Stored data entries:

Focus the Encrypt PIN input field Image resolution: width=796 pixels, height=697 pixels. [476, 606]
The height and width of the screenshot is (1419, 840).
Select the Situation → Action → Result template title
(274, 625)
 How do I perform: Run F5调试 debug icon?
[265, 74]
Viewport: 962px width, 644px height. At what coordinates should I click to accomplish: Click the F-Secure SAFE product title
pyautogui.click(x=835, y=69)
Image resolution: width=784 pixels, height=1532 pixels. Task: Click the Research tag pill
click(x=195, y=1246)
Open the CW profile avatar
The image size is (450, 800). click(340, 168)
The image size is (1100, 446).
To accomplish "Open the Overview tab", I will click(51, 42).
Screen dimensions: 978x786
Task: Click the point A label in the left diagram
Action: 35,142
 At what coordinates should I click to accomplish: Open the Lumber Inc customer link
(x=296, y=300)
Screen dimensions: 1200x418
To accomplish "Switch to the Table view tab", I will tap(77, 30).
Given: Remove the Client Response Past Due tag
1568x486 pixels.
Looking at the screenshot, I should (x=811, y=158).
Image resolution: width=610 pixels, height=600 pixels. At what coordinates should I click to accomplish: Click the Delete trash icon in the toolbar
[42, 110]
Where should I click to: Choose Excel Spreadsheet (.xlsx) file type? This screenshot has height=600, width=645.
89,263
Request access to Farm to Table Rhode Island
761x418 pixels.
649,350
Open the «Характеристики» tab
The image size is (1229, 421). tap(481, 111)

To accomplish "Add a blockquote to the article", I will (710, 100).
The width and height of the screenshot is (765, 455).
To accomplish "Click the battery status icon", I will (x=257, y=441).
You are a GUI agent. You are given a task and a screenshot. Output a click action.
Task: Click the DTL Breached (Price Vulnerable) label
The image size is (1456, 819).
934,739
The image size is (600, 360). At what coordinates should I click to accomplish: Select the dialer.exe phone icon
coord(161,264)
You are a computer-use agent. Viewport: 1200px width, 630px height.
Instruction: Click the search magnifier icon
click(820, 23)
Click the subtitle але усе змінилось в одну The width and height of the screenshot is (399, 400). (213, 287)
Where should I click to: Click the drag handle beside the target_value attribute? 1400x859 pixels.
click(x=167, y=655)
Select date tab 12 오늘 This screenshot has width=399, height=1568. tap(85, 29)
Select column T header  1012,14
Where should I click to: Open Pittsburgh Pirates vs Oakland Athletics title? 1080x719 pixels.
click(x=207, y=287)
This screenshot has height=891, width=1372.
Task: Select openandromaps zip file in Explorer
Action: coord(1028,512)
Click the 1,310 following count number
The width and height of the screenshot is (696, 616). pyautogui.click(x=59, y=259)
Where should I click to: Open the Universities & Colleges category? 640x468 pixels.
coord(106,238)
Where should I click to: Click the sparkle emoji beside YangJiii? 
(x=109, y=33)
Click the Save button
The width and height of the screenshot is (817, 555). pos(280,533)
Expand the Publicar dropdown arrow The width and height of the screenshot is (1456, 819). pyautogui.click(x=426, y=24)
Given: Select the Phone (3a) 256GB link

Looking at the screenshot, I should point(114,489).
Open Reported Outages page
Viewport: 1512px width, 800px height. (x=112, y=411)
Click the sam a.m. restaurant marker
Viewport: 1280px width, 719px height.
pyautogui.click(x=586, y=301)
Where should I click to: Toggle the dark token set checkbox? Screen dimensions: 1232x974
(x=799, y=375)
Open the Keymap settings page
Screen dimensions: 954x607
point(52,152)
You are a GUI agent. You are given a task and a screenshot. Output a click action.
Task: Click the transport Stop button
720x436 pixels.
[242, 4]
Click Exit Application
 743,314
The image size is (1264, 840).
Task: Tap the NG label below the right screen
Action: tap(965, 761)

(Task details): Copy the entries above exactly, so that each line matches the original.

(Answer to this problem):
Focus the Encrypt PIN input field Image resolution: width=796 pixels, height=697 pixels. [476, 606]
The height and width of the screenshot is (1419, 840).
Select the Situation → Action → Result template title
(274, 625)
 How do I perform: Run F5调试 debug icon?
[265, 74]
Viewport: 962px width, 644px height. At what coordinates should I click to accomplish: Click the F-Secure SAFE product title
pyautogui.click(x=835, y=69)
Image resolution: width=784 pixels, height=1532 pixels. Task: Click the Research tag pill
click(x=195, y=1246)
Open the CW profile avatar
The image size is (450, 800). click(340, 168)
The image size is (1100, 446).
To accomplish "Open the Overview tab", I will click(51, 42).
Screen dimensions: 978x786
Task: Click the point A label in the left diagram
Action: 35,142
 At what coordinates should I click to accomplish: Open the Lumber Inc customer link
(x=296, y=300)
Screen dimensions: 1200x418
To accomplish "Switch to the Table view tab", I will tap(77, 30).
Given: Remove the Client Response Past Due tag
1568x486 pixels.
Looking at the screenshot, I should (x=811, y=158).
Image resolution: width=610 pixels, height=600 pixels. At what coordinates should I click to accomplish: Click the Delete trash icon in the toolbar
[42, 110]
Where should I click to: Choose Excel Spreadsheet (.xlsx) file type? This screenshot has height=600, width=645.
89,263
Request access to Farm to Table Rhode Island
761x418 pixels.
649,350
Open the «Характеристики» tab
The image size is (1229, 421). tap(481, 111)

To accomplish "Add a blockquote to the article", I will (710, 100).
The width and height of the screenshot is (765, 455).
To accomplish "Click the battery status icon", I will (x=257, y=441).
You are a GUI agent. You are given a task and a screenshot. Output a click action.
Task: Click the DTL Breached (Price Vulnerable) label
The image size is (1456, 819).
934,739
The image size is (600, 360). At what coordinates should I click to accomplish: Select the dialer.exe phone icon
coord(161,264)
You are a computer-use agent. Viewport: 1200px width, 630px height.
Instruction: Click the search magnifier icon
click(820, 23)
Click the subtitle але усе змінилось в одну The width and height of the screenshot is (399, 400). (213, 287)
Where should I click to: Click the drag handle beside the target_value attribute? 1400x859 pixels.
click(x=167, y=655)
Select date tab 12 오늘 This screenshot has width=399, height=1568. tap(85, 29)
Select column T header  1012,14
Where should I click to: Open Pittsburgh Pirates vs Oakland Athletics title? 1080x719 pixels.
click(x=207, y=287)
This screenshot has height=891, width=1372.
Task: Select openandromaps zip file in Explorer
Action: coord(1028,512)
Click the 1,310 following count number
The width and height of the screenshot is (696, 616). pyautogui.click(x=59, y=259)
Where should I click to: Open the Universities & Colleges category? 640x468 pixels.
coord(106,238)
Where should I click to: Click the sparkle emoji beside YangJiii? 
(x=109, y=33)
Click the Save button
The width and height of the screenshot is (817, 555). pos(280,533)
Expand the Publicar dropdown arrow The width and height of the screenshot is (1456, 819). pyautogui.click(x=426, y=24)
Given: Select the Phone (3a) 256GB link

Looking at the screenshot, I should point(114,489).
Open Reported Outages page
Viewport: 1512px width, 800px height. (x=112, y=411)
Click the sam a.m. restaurant marker
Viewport: 1280px width, 719px height.
pyautogui.click(x=586, y=301)
Where should I click to: Toggle the dark token set checkbox? Screen dimensions: 1232x974
(x=799, y=375)
Open the Keymap settings page
Screen dimensions: 954x607
point(52,152)
You are a GUI agent. You are given a task and a screenshot. Output a click action.
Task: Click the transport Stop button
720x436 pixels.
[242, 4]
Click Exit Application
 743,314
The image size is (1264, 840).
Task: Tap the NG label below the right screen
Action: tap(965, 761)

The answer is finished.